## WHAT THE TASK REQUIRES
Copy the text on the psychology of organ loss, starting with "The final stage" and going on through "lost an eye.", with "monocular" changed to "one-eyed".

Psychology of Organ Loss
Losing an eye can be devastating, both emotionally and physically. Whether the surgery to remove an eye was done on an emergency basis or was preplanned and performed on an elective basis, no one is ever prepared to lose an eye. A process of grieving is necessary to lead to the eventual acceptance of losing a part of the body. However, the extremes of avoiding grief altogether and excessive preoccupation with the loss can also create psychological disturbances.
As with any significant loss, such as the loss of a loved one, patients who have an eye removed often go through five predictable stages of grieving: denial, anger, bargaining, grief, and acceptance. Not everyone passes through these in order, but eventually the goal is for all grieving persons to reach acceptance. Eye doctors may only observe their patients as they experience the initial denial phase and seem to be handling life with only one eye very well. Patients may be reluctant to express feelings of anger to their doctor—whether the anger is directed toward the person who may have caused the injury or even at the doctor for not being able to “save the eye.” The bargaining phase occurs as people may try to negotiate with their supreme being (God) to restore sight in the lost eye or help create an eye transplant that would restore sight, in exchange for promising to, for example, better control their blood sugar from diabetes. The grief stage is where people begin to realize that their life is forever changed, and they may experience deep sadness and anguish. This stage can often mimic or lead to depression. Patients should be closely monitored to watch for signs of suicidal or even homicidal thoughts. Referral to a mental health professional is imperative in these cases.
Most people experience two types of grief following the loss of an eye: loss of body image and loss of function. Loss of body image refers to the emotions that people experience in reaction to the way others perceive them. Some people may feel embarrassed, ashamed, or anxious around family members and friends. These emotions are strongest in the weeks immediately following surgery—for example, the time when an artificial eye cannot yet be fitted because postoperative healing continues. Even with a well-made ocular prosthesis in place with a wide range of movement, some people may have a sense of being different and a fear of strangers staring and finding out that their eye is not real.
When greeting someone face to face, someone with one eye may avoid making eye contact and therefore may fear that he or she is being perceived as vulnerable and submissive. Rarely, the grief may lead to depression, anxiety, and sexual problems. In these cases, one should seek the guidance of a professional psychologist or psychiatrist in order to deal with these kinds of problems. After a prosthesis is put in place, around 90 percent of patients are satisfied with the way they look. In fact, 80 percent of those patients say others cannot even tell that they have only one eye.
The final stage is acceptance. People are then at peace with living a monocular life. They realize that they can return to doing and seeing almost everything they were able to before they lost an eye.
Loss of function refers to an alteration in sensation. Certainly with the loss of one eye, a person will notice some changes in their visual perception. Some describe noticeable changes in their side vision and their depth perception. Typically, over time the brain and body adapt to being monocular. People may bump into objects while walking as they learn new cues for depth. Extended head movements to the side of the lost eye will help compensate for the reduced peripheral vision to that side. Eventually the brain will develop a two-dimensional depth perception by watching the changes in object size or by observing the positional changes of an object as one approaches or moves away from the object. These maneuvers will help compensate for a reduction in depth perception. Others may reach for something multiple times before finally grasping it. Placing an object, such as a glass, on the edge of a table may be more difficult than it appears when there is a loss of depth perception.

## MATERIAL SHOWN
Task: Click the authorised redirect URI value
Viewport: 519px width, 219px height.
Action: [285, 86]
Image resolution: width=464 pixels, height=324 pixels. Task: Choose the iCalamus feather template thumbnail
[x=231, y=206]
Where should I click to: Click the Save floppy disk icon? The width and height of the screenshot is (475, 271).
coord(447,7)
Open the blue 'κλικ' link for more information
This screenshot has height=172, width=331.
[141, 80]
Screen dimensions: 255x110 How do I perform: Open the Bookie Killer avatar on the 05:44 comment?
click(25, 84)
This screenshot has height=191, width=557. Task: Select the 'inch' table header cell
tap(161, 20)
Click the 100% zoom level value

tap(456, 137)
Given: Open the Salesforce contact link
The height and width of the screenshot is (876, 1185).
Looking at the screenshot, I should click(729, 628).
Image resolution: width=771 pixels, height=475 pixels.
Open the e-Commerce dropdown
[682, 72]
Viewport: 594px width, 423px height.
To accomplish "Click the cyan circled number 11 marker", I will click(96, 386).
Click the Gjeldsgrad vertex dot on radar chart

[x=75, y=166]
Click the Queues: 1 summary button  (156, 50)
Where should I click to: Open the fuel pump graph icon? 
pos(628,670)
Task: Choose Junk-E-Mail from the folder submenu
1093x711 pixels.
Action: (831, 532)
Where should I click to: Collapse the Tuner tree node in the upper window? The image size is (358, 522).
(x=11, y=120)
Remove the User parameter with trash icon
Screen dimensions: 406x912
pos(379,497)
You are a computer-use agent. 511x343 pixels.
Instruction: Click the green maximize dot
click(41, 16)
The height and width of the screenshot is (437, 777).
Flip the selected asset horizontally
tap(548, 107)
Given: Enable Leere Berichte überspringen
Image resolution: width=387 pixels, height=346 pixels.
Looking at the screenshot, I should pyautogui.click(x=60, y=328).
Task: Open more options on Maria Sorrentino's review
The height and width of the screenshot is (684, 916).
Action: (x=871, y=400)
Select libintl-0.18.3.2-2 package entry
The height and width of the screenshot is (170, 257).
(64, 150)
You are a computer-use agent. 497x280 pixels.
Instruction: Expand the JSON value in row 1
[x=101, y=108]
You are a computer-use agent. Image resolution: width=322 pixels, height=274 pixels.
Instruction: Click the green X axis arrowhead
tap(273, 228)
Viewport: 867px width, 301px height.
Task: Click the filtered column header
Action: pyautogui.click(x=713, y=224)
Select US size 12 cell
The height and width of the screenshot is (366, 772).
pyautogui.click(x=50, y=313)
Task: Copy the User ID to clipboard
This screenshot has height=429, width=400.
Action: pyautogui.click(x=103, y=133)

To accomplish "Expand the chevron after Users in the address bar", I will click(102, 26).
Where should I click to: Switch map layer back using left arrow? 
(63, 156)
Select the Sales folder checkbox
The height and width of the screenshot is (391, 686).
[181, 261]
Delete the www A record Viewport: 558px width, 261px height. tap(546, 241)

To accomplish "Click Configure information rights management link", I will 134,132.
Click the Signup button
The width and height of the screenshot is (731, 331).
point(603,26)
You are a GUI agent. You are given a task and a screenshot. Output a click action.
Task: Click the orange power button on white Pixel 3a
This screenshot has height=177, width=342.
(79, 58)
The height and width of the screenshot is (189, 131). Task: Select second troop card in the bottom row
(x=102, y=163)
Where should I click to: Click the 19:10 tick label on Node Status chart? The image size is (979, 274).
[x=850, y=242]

## REPLY TO THE TASK
The final stage is acceptance. People are then at peace with living a one-eyed life. They realize that they can return to doing and seeing almost everything they were able to before they lost an eye.